Mission: Research on the Sanctity of Life

We are created in the image of the invisible God. The sacred texts teach us of His omnipotent words: "Let us make man in our image, in our likeness, and let them rule over the fish of the sea and the birds of the air, over the livestock, over all the earth, and over all the creatures that move along the ground."

The one who spoke these words is God Himself. He burned the bush without consuming it and declares "I AM that I AM." He is the only one who has meaning or purpose derived from nothing other than his own essence. In Isaiah 6, the prophets see God; His robe fills the temple. Seraphs that would terrify us by their magnificence take two of their six wings to shield their eyes as they worship proclaiming, "Holy, holy, holy is the LORD Almighty; the whole earth is full of His glory." Revelations 4 describes what John saw in heaven; the passage is too long to quote and too wonderful to summarize.
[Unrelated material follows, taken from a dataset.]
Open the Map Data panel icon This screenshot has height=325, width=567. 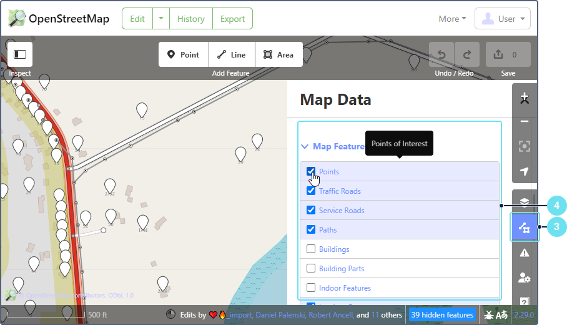(524, 228)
The end of the gospel of John closes saying that Jesus did many other miracles but the ones that are written are there so that you might believe. There exists no end to descriptors and evidences of God's greatness; the ones we can express are enough for us to believe.

If God is everything because He is the one thing by which all other things are measured and we are in His image, then doesn't that mean something? We are in the Imago Dei. To kill unborn children, to help the old commit suicide, or to murder is not brave or adventurous, and feels quite humble. Committing any of those acts praises your master, Natural Selection, who evolved from the god whose name is primordial soup. To walk humbly showing mercy to the poor and doing justice, and walking with God is the bravest possible act. To do so, is to declare that I am made in the image of the Great I AM. Such a statement looks rashly audacious, absurd, and almost blasphemous.
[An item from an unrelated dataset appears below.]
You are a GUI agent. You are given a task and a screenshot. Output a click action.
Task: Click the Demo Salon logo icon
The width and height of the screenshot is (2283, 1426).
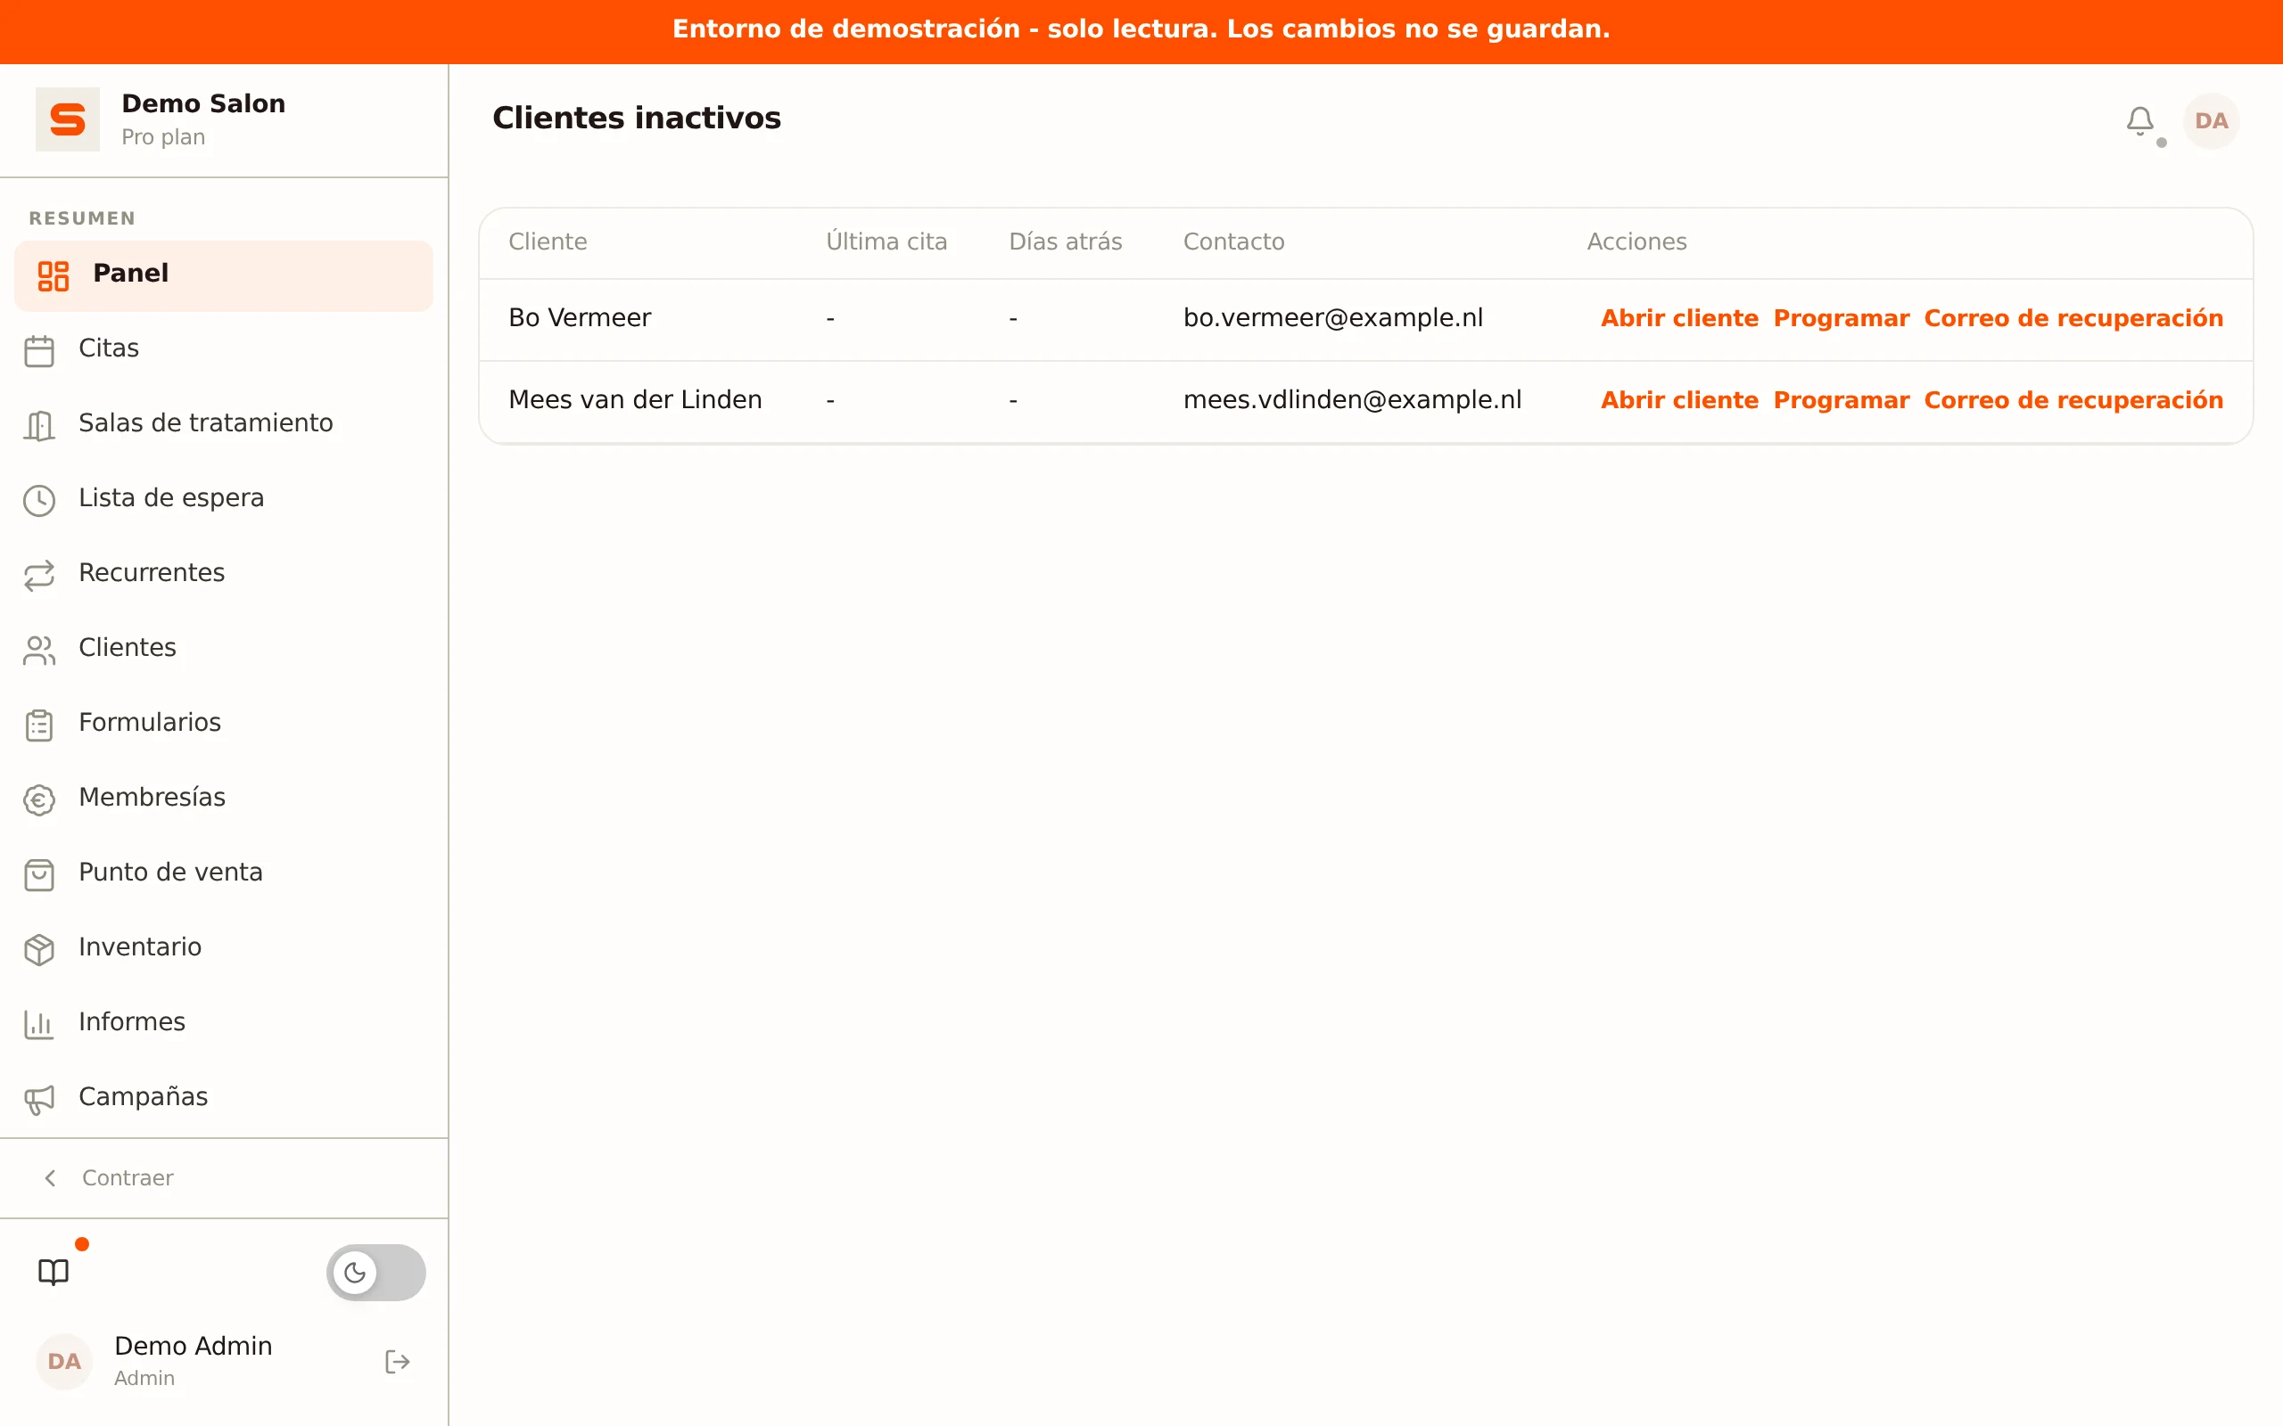click(x=68, y=120)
When we understand who God is and our relation to Him, is there any way are hearts cannot leap at the words of the Psalter who said, "What is man that you are mindful of him, the son of man that you care for him?" God is mindful of us and He placed where we live and determined our ethnicity. The apostle Paul speaking to the men of Athens (in the book of Acts, chapter 17) pronounced:

"The God who made the world and everything in it is the Lord of heaven and earth and does not live in temples built by hands. And He is not served by human hands, as if He needed anything, because He himself gives all men life and breath and everything else. From one man He made every nation of men, that they should inhabit the whole earth; and He determined the times set for them and the exact places where they should live. God did this so that men would seek Him and perhaps reach out for Him and find Him, though He is not far from each one of us. 'For in Him we live and move and have our being.' As some of your own poets have said, 'We are His offspring.'"
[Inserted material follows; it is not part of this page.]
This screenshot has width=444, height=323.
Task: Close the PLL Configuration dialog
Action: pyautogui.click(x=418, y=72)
It feels dangerous to talk about the sanctity of life. What sin are we guilty of if for one minute we forget that the entirety of our worth is derived from His nature? It also seems dangerous not to talk about the sanctity of life. What have we missed by forgetting that we draw our breath from God Himself? The aim should not be to find out if life is sacred. The purpose of life is to grope for God and to find the God who is near and in finding Him be transformed into His image.